Amongst those who count the dead in Manipur

By Nitin Sethi
Published: Saturday 30 September 2006

Amongst those who count the dead in Manipur

-- (Credit: Nitin Sethi / CSE)Four environmental activists sit with me in room 122 of Hotel Imphal. "How can we get information from the state?" one asks. Do they expect an answer because I work for a Delhi-based environmental fortnightly, I wonder. They have failed to get information from state agencies on an important infrastructure project.

"Why don't you use the new powers under the Right to Information Act, 2005 to query the government?" I suggest. Four pairs of eyes confabulate, building a silent consensus on whether to talk or not. Believing that their silence means permission to continue, I go on: "You know it's quite revolutionary, they cannot deny you information under the act. You can ask them anything. People have tried it in Delhi and Maharashtra. Some officers have been personally fined under it for denying information." My interlocutors' eyes get shifty again, and one of them finally speaks up: "We have another act here: The Armed Forces Special Powers Act (afspa). It gives security forces unrestricted right to carry out their operations, once an area is declared disturbed. Even a non-commissioned officer has the right to kill, just on suspicion: on the pretext of 'maintaining public order.'"

I squirm.
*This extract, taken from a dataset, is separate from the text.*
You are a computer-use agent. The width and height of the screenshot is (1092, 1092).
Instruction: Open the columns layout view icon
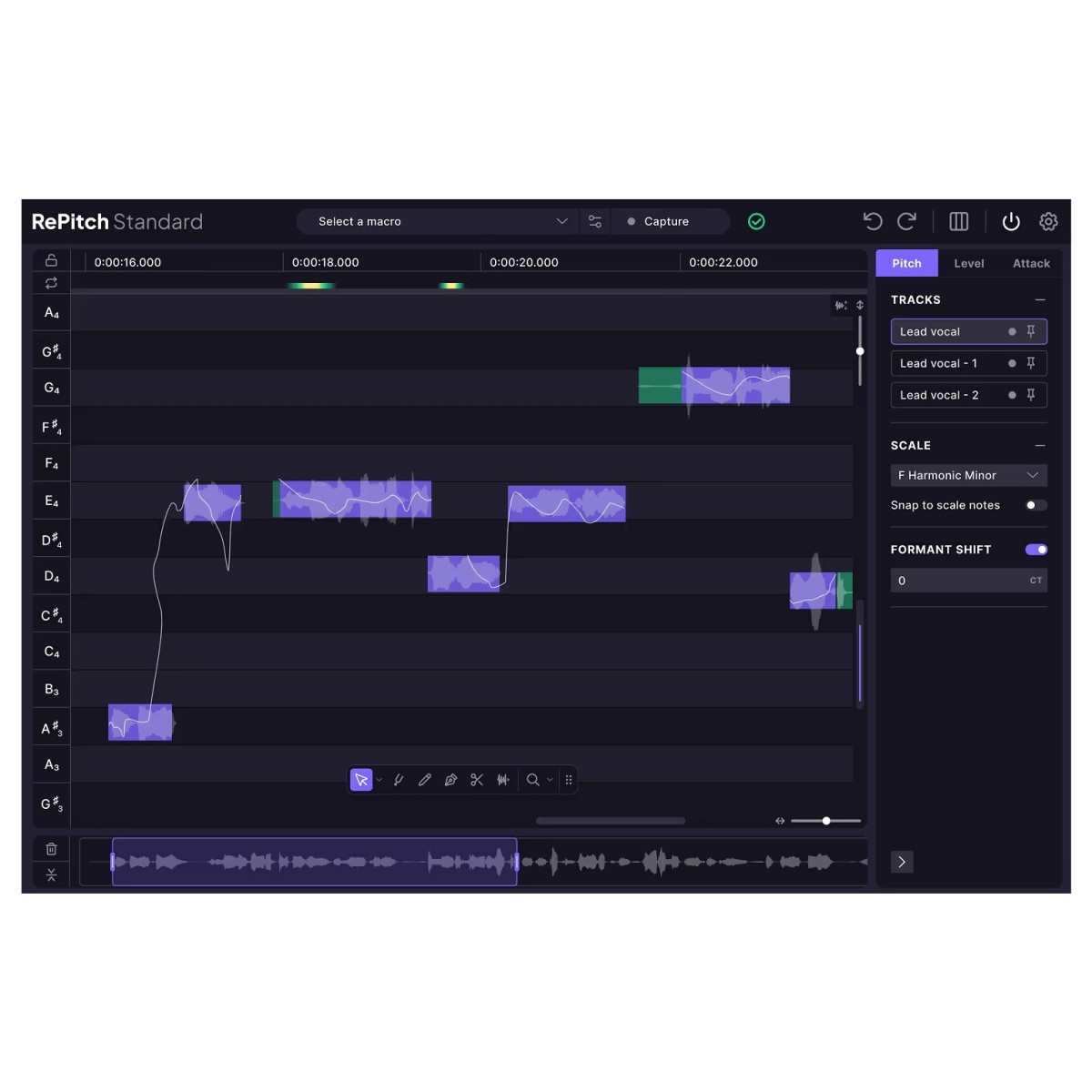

Every journalist who knows Manipur knows about afspa. I try and hide my embarrassment by asking them for tea. "It's a bit different here," another of the environmentalists responds with a benign smile, assuaging my embarrassed ego. In the next two weeks I learn how different.
Pick up the gun A Naga woman leader tries telling me how stiffly they will resist a decision of the state to build an infrastucture project in their region. "We shall pick up guns if things comes to such a pass," she says, her eyes bloodshot. I am trying to make out how much of it is for me, the journalist and how much, an anguished reaction.

Before I can decide she laughs, catching me somewhat unawares. "It's a joke, each family has someone who has already picked up a gun. Taking up arms is no more a threat," she tells me. Her bloodshot eyes and smile, with anger and disgust writ large, certainly don't betray humour.
Stringing out I am leaving Manipur earlier than planned: a couple of stories aren't finished. I detest having to leave midway, but circumstances are particularly extenuating. Before leaving, I must find an Imphal-based journalist to report for Down To Earth. Pradip Phanjoubam, editor of the Imphal Free Press suggests one of his reporters for the job. I speak with her. Excited she says, "Yes, let's see what one feels about doing them (the stories I have asked her to do). Here most news is about gathering body counts. And after the numbers are in, one has to go about town collecting condemnation letters from as many organisations as possible. All condemnations have to be on paper." "For us, these development stories are like low intensity warfare, as debilitating," I respond. "Yes, we normally inform these many dead, this day," she repeats. The conversation strikes a chord: just a day before, August 16, 2006 actually, a blast at the Iskon temple in Imphal has killed four and injured 70 . Most papers outside Manipur describe the blast as a "terrorist attack on a holy day" which importantly has also "injured a few foreigners". The reports also have a closing line about the dozen insurgencies festering in the state.
Entry woes To meet the minister for power, I have to enter the state secretariat. It's a fortress actually: I require a pass to enter. For that, I need to be accredited as a journalist by the state government or be an important enough name to sneak through. The accreditation also comes from inside the secretariat. The local press information officer can't get me an appointment with the minister. His private secretary's number is small consolation but of little use: repeated calls over three days don't get me a response.

Mobile numbers of the right people are hot property in conflict zones. The right people could be from the state or from amongst those 'underground', I soon realise. Anecdotes narrated by friends and my experiences bring forth another realisation: the ways and the paraphernalia of the state and those underground have begun to mirror each other.